Ahead of Leichhardt Espresso Chorus’s 21st birthday celebration, Messiah Reimagined, classikON’s Phillipa spoke to the group’s founder and Artistic Director, Michelle Leonard OAM, about her vision for the 2019 transformation of the Messiah, the composers’ design brief, and the power of arts organisations to facilitate conversations about contemporary issues facing Australia.
The Leichhardt Espresso Chorus describe themselves as “a vibrant, enthusiastic group of community members who love to sing and make music”. Based in Sydney’s inner west, the group comprises more than 80 people from all walks of life and musical backgrounds. The group actively champion new Australian music, commissioning, co-commissioning and premiering upwards of 100 works,some of which have been nominated for APRA AMCOS Art Music Awards. As Michelle says, Leichhardt Espresso Chorus is “an incredibly unique and generous organisation that really work very hard to breathe life into new Australian music, and then also to give it a life beyond one performance. They work with the composers to create audiences, as well, for music that isn’t just ‘dead white male’.”

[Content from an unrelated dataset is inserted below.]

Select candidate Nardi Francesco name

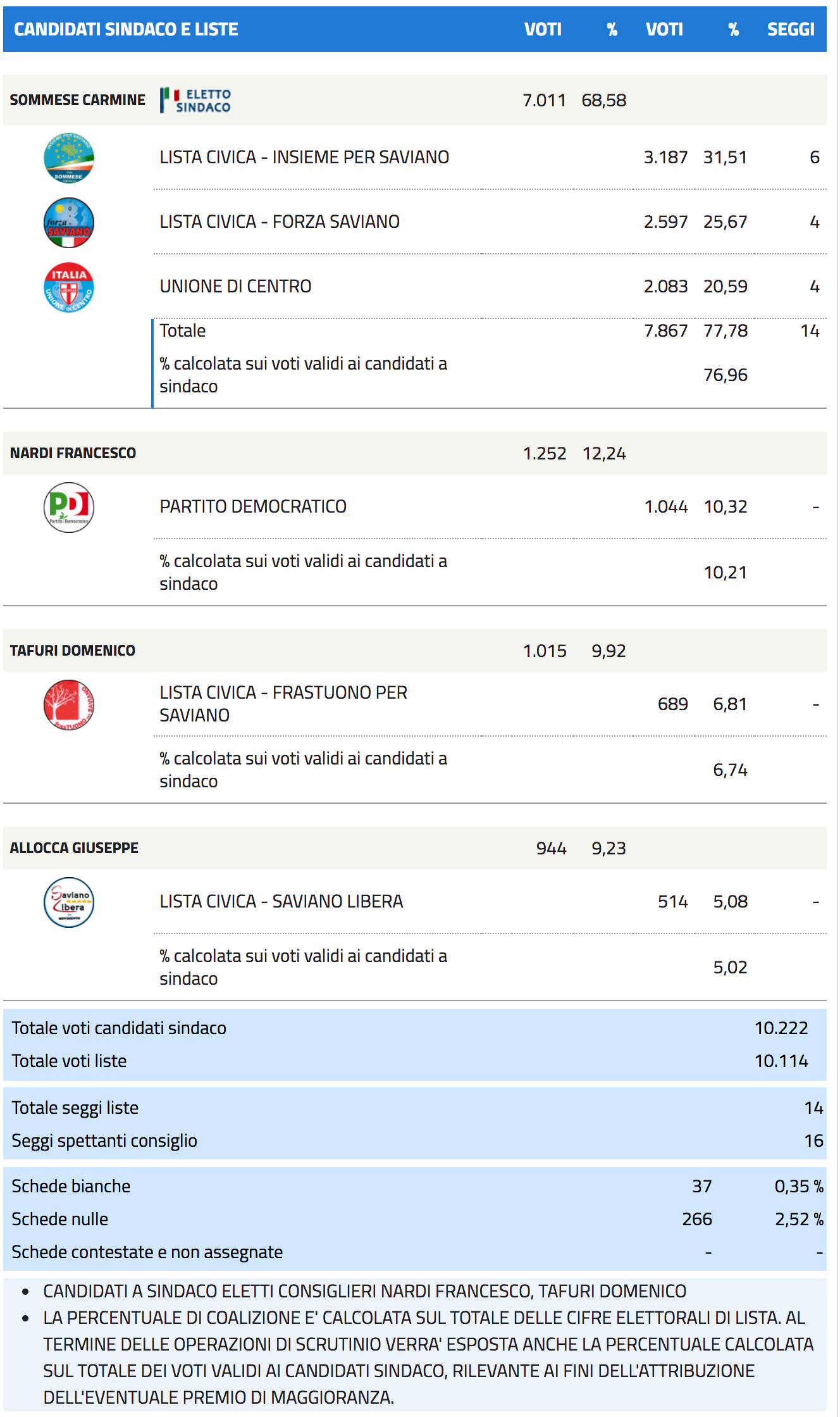click(73, 454)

It was only natural, then, that for Messiah Reimagined, Michelle wanted to work with 25 Australian “composers with whom the Leichhardt Espresso Chorus and myself had had a relationship over the course of our history” to reimagine Handel’s iconic work, not only for the Leichhardt Espresso Chorus’s 21st birthday, but indeed, for the 21st century.
Before approaching each of the composers, Michelle “thought very hard about what things really seemed to ignite their artistic passion and what I knew about them as composers and as people, and then set about pairing what gave them joy with a movement from the Messiah which I thought would potentially provide them with the best artistic vehicle to express what they would naturally want to say”.

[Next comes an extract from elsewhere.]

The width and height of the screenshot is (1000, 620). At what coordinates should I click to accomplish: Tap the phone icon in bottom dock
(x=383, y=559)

The thread throughout the body of work is the way in which Michelle “curated the relationship” she asked the composer to have with the text or piece of music she chose for them, but beyond that, the sky was the limit! Michelle marvels that “the genius of the composers is how they then articulate the energy or artistic intent that I asked for”. She admits that this element of not knowing what each composer would come up with made the undertaking a big risk, but having worked with each of them before, she knows them, and “trusts their musicianship, and their generosity to write for what is ostensibly a non-auditioned community choir”. And yet, this is also what makes the project so fulfilling for Michelle: seeing each individual work take its place as part of the whole, and yet “still maintaining the structural integrity of the original Messiah”.

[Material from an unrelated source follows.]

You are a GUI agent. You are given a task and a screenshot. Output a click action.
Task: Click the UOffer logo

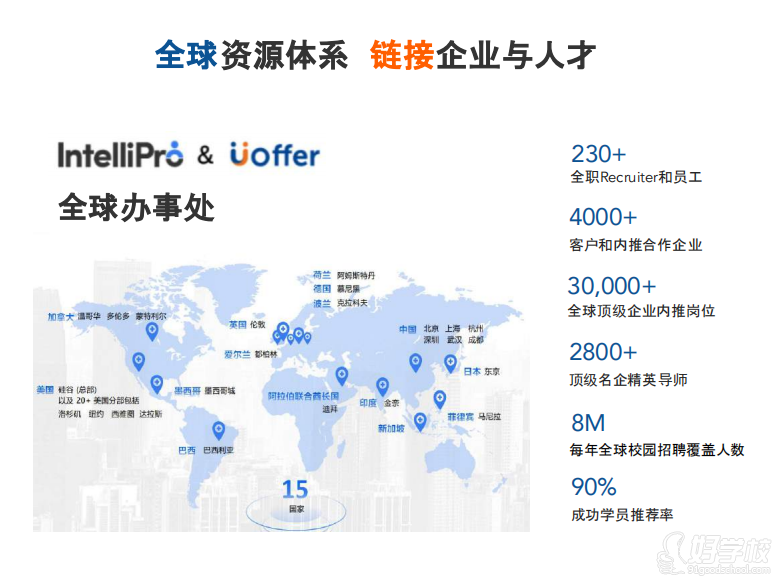pos(274,155)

In addition to the reimagining of the music itself, Messiah Reimagined will see the Leichhardt Espresso Chorus augmented by additional choristers, including a children’s choir, as well incorporating percussion and a saxophone quartet into the chamber orchestra which will accompany the choir. Solo soprano Anna Fraser will also be “in full flight delivering biting politically relevant almost cabaret-style commentary throughout the concert”.
Having all started with a similar compositional brief and inspiration, Messiah Reimagined really showcases each composer’s personal style through the way in which they have chosen to interpret and transform the stimulus of Messiah, not only musically, but also thematically: many of the works make a statement about contemporary societal and environmental issues, both in Australia and worldwide. Through their reimaginings of the Messiah, the participating composers have brought the mighty oratorio firmly into 2019, by “saying something that gives meaning to what it feels like to live in Australia at this time. What is it that helps us make the decisions about the sort of future we wish to have? What do we want our legacy for the next generations to be? Messiah Reimagined goes somewhere towards having that conversation – or starting it, at least!”
Just some of the contemporary issues highlighted in the program range from the global refugee crisis and those detained on Manus Island; 2017’s marriage equality vote; and Indigenous astronomy. Also tackled is the topic of the climate crisis, “our relationship to Mother Earth, and indeed our mothers and the women in our lives”. Other composers in the line-up took the opportunity to create “deeply beautiful music about peace and our connection to each other to make it a world worth living in”.
Michelle believes that “it’s a wonderful time for leaders in the various arts sectors, but particularly in music, to instigate the conversations about national identity, who we are, and what the concerns are. We can use performance and our ability to connect with people with their heart as well as their head to start the conversations that, as a country, we need to start. Arts organisations have more power to do that than we give ourselves credit for, and more influence to change the course of who we are and what we wish to be. I think there’s a real opportunity for truth-telling and bravery, and that’s what I’m very pleased to lead with the Leichhardt Espresso Chorus and Messiah Reimagined.”
Of the end product that is Messiah Reimagined, Michelle says, “I’m really happy with it, and if you’re a Messiah-head, you’ll find it witty, intelligent and possibly gut-wrenching and uplifting – all at the same time. I hope the audience will go through all the emotions!”
You can catch the Leichhardt Espresso Chorus’s Messiah Reimagined at the City Recital Hall on Friday 11th October, 7pm.